As an endowed member of the Church of Jesus Christ of Latter Day Saints I have been wearing what I believed was ‘men’s underwear modified for females’ for the last nearly 50 years. Women’s garment bottoms are white, long leg boxer briefs with a wide waistband. They only difference between them and men’s underwear is the pink vs blue packaging, and the fact that the men’s garment bottoms have a fly. Or so I believed until I took a closer look at the family laundry today.
My husband and I are bigger built than typical so both wear ‘large’ garment bottoms. He is 6’2” tall, compared to my 5’10”. Men are generally taller than women and so typically wear a longer inseam for the same length clothing, with AI suggesting 30-32” as the average male inseam for pants, and 28” slacks inseam for the ‘average’ height (5’5” – 5’8”) female. Inseams for shorts, boxer briefs, and garment bottoms would be assumed to be similarly shorter for women’s clothing than for men’s.
I laid out his cotton blend bottoms next to my Drisilque and compared. Both were ‘regular’ length, not ‘petite’ or ‘short’.
His inseam was 8-1/2”. Mine (shorter female, so needing and expecting a shorter length) was 12”. My garment bottom inseam was nearly half again as long as my much taller, more longer-legged husband!
Although significant, garment length is not where the difference stopped.
His crotch lining was 5-1/4” wide. Mine (needing to accommodate sanitary napkins when young to middle aged, and possibly incontinence products in later years) was less than half that width, measuring 2-1/2” wide.
Then I checked the back of each of our garment bottoms. Mine had a restrictive seam up the back, separating the gluteal cleft (butt crack) and often riding up like a thong. His had the more comfortable 2 seams up the back, one on each side, giving a nice ‘lift’ to the backside.

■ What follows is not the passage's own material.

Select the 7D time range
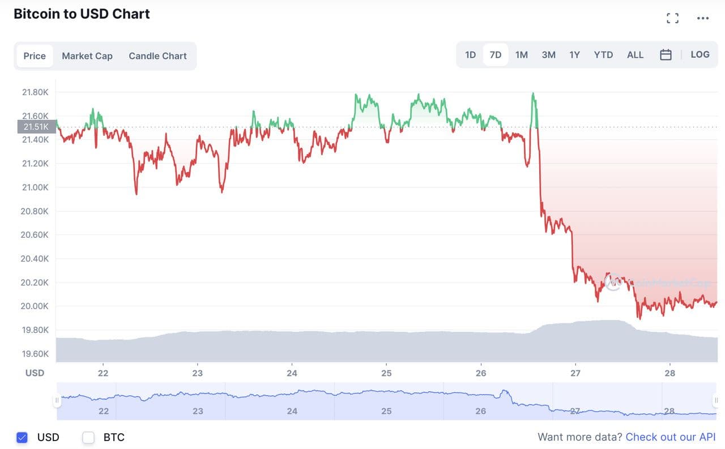Screen dimensions: 725x449 (x=496, y=55)
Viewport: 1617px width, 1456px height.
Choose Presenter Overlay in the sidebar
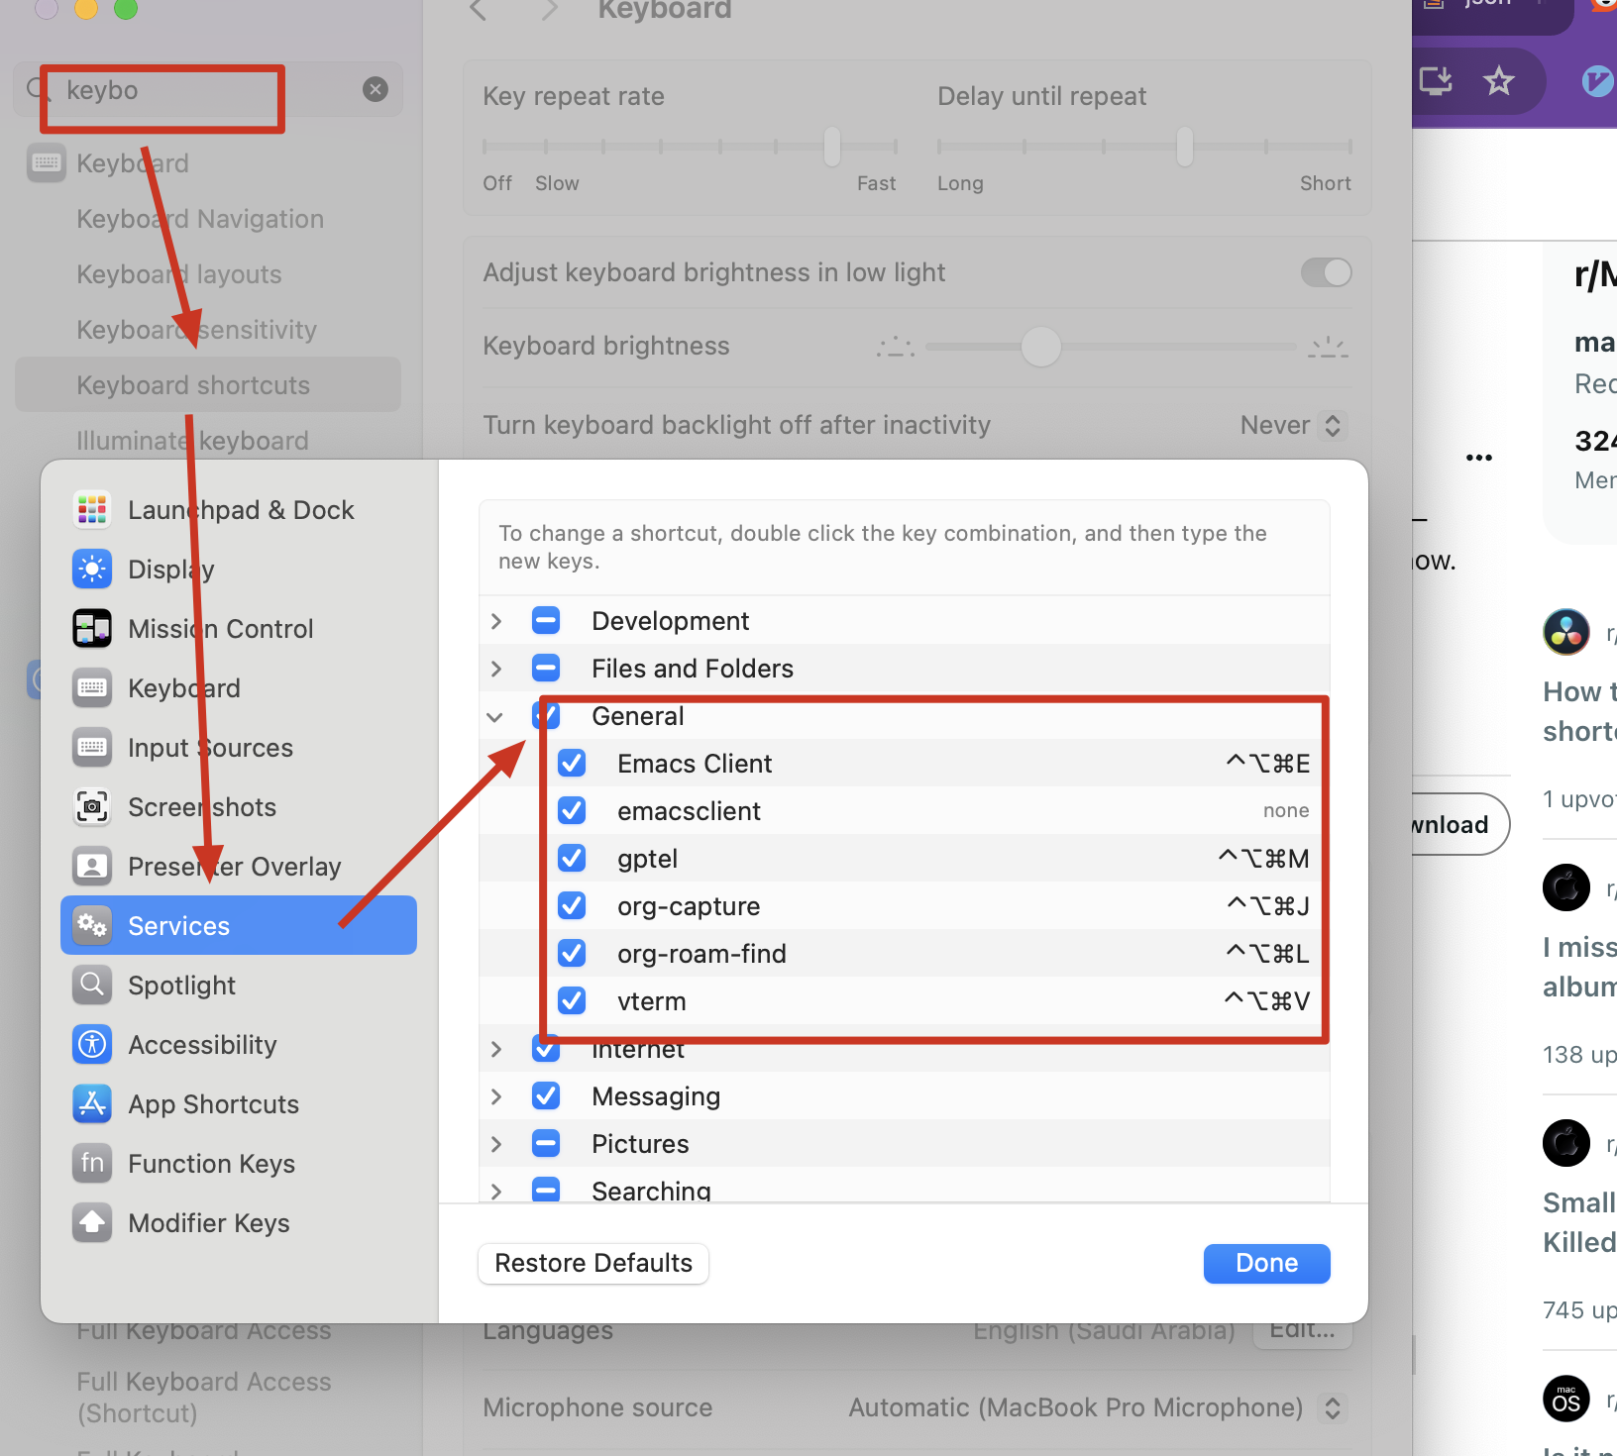[234, 867]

If I’m truly going to wear ‘men’s underwear modified for females’, then it seems logical to purchase and wear garment bottoms packaged in blue rather than in pink, as that design is more appropriate for my body.
The advantages of blue-packaged over pink-packaged is shorter length, wider crotch lining and more supportive back end features without cutting into the gluteal cleft. The only apparent disadvantage to blue-packaged garments is the existence of a fly. And I can ignore that, as can anybody who has the need or opportunity to see me in just my garments.
Another disadvantage for some could be sizing, in that blue-packaged ‘extra small’ is the smallest size available. They fit about a size 8 woman. Since it’s been years since I was that size, and it’s unlikely I’ll ever be it again, that ‘disadvantage’ is not of concern to me. Blue-packaged ‘medium‘ fit this size 14-16 woman quite nicely, so I deduce that blue-packaged ‘small’ is likely the correct size for women size 10-12.
There is some precedence in this call to purchase garments other than those directly marketed to an individual. Several years ago women noticed that ‘nursing’ garment tops fit better, were more comfortable and allowed for a greater variety of clothing styles than chemise tops. Non-lactating women began buying ‘nursing’ tops with such regularity that the powers-that-be noticed. There was no outcry. The ‘nursing’ tops were simply rebranded as ‘cross-overs’, and restocked in ample quantities to meet women’s needs. Perhaps the same could be done with the smaller sizes of blue-packaged bottoms (although redesigning them without the fly would be appreciated.)
Su is a septuagenarian feminist living in Amarillo, Texas, who appreciates the many changes the church has made to accommodate women’s needs during the past half century, but not necessarily the speed with which those changes have come.